Interviews revealed that the patients didn’t know much about the physical therapists’ training and credentials.
A simple change—displaying the therapists’ awards, diplomas, and certifications in the therapy rooms—increased compliance by 34%.
Because the patients then saw the physical therapists as experts, the patients were more likely to follow the therapists’ directions.
The last principle is scarcity.
People want more of a commodity when it’s less available.
Study after study shows that items and opportunities are deemed more valuable if they become scarce.
This means that exclusive information is more persuasive than widely available data. In the same way, unique benefits are more appealing than those that are available to everyone.
Managers can learn from retailers when it comes to using scarcity to persuade.
A study of wholesale beef buyers showed that they doubled their orders when they were told there was likely to be a scarcity of foreign beef in the near future because of weather conditions overseas.
And their orders increased 600% when they were told that no one else had that information yet.
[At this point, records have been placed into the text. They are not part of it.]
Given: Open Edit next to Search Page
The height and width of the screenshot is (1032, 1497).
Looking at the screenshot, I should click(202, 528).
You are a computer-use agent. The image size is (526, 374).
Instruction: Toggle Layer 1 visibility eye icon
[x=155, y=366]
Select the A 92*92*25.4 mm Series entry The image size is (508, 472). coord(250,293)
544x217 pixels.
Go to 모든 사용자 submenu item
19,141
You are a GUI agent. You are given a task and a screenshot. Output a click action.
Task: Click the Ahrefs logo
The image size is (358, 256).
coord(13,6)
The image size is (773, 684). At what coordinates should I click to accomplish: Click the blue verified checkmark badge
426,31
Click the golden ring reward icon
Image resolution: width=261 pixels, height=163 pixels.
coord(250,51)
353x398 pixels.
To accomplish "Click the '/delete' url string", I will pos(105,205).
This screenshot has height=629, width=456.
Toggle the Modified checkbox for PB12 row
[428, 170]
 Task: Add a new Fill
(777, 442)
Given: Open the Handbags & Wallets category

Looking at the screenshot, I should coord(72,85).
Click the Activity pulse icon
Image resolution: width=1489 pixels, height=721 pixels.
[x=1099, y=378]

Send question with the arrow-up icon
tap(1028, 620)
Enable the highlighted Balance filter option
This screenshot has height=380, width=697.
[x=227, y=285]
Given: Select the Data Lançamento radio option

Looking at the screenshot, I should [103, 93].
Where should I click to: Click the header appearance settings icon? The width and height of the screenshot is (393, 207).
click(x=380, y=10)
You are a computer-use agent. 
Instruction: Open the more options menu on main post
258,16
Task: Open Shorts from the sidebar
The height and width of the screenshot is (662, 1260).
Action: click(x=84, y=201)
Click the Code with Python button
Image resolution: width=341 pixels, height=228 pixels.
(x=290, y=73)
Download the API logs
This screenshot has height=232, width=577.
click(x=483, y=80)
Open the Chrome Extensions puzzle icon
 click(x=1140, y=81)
Managers can similarly use the power of exclusivity by sharing information with key players before sharing it more broadly.
Use these six principles of persuasion judiciously and ethically.
Manipulating colleagues into compliance—for example, by overstating your expertise or implying buy-in that doesn’t really exist—will work only in the short run, if at all.
When deception is detected, you will destroy your ability to persuade and will very likely turn people against you.
While these principles are each important in their own right, they are most powerful when combined.
For example, while you’re showing your dinner companion that you have the skills and experience your business problem demands, you can also learn about his or her background, likes, and dislikes—information that will help you identify genuine similarities and give sincere compliments. And if you succeed in bringing that person on board, you may encourage other people to sign on as well, thanks to the power of social proof.
Used in concert, these six principles will help you capture an audience, sway the undecided, and convert the opposition.